A big part of the problem is what Bageant calls “the American hologram” – the televised, corporate advertising-dominated, virtual reality designed by the “bastards”-owned media to distract workers from the insidious realities of capitalism. But, as Bageant points out in his concluding chapter, “... no matter how much junk this corporation called America can stuff into its laboring class, there is still the basic foundation of oppression that characterizes working-class life but is never acknowledged”.

“What is working class in America?” Bageant asked himself in an October 2008 interview with the American News Project’s Nick Penniman. “We’ve denied that there was such a thing up until very, very recent times.” Whenever Barack Obama refers to class, which is not often, he provokes far-right protest.

But the US working class is changing rapidly. In its “American serfs” chapter, Deer Hunting points out: “... a real blue-collar middle class exists in some places, just as unions still exist. But both are on the ropes like some old pug boxer taking the facial cuts and popping eye capillaries with no referee to come in and stop the carnage ... Right now, even by the government’s spruced-up numbers, one-third of working Americans make less than $9 an hour. A decade from now, five of the ten fastest-growing jobs will be menial, dead-end jokes on the next generation – mainly retail clerks and janitors ...”

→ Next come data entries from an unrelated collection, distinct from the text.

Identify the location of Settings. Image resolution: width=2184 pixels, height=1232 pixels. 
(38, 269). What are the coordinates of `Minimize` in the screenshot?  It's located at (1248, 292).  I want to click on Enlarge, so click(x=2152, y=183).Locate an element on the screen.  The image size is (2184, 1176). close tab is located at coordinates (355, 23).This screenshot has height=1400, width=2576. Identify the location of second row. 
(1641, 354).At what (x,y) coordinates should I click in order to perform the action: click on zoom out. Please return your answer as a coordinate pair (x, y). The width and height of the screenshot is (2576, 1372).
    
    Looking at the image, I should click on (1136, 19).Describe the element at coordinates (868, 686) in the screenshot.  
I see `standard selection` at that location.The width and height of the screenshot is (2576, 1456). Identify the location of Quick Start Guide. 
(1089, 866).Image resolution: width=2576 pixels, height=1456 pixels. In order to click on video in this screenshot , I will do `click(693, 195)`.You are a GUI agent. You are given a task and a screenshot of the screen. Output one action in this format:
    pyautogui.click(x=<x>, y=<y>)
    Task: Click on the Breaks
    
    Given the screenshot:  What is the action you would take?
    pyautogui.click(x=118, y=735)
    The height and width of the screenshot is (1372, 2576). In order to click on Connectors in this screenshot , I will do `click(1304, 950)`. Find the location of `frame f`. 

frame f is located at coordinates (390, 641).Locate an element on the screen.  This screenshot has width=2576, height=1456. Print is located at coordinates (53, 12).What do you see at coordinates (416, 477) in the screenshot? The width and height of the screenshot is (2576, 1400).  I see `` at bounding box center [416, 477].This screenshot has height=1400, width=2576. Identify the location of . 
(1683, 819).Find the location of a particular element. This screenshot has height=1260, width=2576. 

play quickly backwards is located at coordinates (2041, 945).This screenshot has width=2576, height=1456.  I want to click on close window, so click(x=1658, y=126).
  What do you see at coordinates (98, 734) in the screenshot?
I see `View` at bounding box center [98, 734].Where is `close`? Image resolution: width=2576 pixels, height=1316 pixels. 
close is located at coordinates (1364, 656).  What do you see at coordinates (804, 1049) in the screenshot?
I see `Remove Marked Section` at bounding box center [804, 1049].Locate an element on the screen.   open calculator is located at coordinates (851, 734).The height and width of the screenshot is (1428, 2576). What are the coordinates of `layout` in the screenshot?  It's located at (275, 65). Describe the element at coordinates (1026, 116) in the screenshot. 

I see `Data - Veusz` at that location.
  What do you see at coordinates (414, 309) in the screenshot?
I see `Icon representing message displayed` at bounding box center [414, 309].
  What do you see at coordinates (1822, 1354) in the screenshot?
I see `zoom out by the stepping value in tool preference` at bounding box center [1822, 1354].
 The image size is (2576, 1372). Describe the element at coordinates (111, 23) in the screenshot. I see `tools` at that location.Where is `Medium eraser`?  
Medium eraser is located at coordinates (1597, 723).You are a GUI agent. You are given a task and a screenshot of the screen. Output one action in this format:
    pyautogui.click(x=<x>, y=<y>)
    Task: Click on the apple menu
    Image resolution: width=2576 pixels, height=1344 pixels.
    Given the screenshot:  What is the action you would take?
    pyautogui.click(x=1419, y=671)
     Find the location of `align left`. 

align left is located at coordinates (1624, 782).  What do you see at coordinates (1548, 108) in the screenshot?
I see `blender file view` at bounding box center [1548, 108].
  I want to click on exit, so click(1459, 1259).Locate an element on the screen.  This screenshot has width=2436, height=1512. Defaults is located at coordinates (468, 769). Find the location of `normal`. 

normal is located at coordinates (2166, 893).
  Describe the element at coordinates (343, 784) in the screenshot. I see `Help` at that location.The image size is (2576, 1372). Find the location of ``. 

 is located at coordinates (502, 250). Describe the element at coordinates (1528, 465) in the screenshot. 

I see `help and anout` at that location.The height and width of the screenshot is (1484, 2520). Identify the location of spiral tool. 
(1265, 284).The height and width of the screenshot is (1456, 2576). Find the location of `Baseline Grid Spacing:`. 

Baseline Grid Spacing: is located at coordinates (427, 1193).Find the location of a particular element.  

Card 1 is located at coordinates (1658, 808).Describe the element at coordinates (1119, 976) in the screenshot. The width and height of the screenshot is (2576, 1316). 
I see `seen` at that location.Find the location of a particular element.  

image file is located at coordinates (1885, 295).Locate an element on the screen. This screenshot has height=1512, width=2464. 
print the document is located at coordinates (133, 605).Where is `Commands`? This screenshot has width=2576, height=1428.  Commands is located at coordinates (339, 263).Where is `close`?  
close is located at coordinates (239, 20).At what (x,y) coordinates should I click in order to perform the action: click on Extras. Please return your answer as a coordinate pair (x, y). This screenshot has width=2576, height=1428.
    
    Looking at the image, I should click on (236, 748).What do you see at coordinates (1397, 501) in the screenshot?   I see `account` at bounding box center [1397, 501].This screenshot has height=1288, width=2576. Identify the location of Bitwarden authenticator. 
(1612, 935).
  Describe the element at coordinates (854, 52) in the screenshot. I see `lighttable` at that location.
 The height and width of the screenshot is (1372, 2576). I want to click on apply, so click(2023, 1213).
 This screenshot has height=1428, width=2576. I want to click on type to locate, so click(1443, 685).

Amidst the screeds of liberal electoral analysis are some interesting observations. The October 13, 2008 edition of the New Yorker reported on a study by four University of Arizona sociologists that followed the voting behaviour of the 45 per cent of US whites who identify themselves as working class. They found that the Democrats were not seen as any better than Republicans at promoting their material well-being. The US, Bageant says in an August 25 post on joebageant.com, “has only one political party anyway – Big Business. The Republicans vs. Democrats mock combats are mere bread and circuses for the sweaty clamoring crowd.”

Bageant has no illusions in the Obama administration defending working-class interests. “Almost a year after the Great Giddy Swarming of the Obamians last November, some of the revelers are waking up with one booger of a hangover. And they are asking themselves, ‘What were we thinking when we had that tenth drink of Democratic Party Kool-Aid?’ ... The spike in the drink was, of course, hope. Poor pathetic American liberals. Forever doomed to be naive freshmen at the senior beer bash.”

If you’re after a funny, engaging, affectionately human, rage-inducing insight into the reality of the USA’s white, small-town, slow-burn class war, Deer Hunting With Jesus is just that.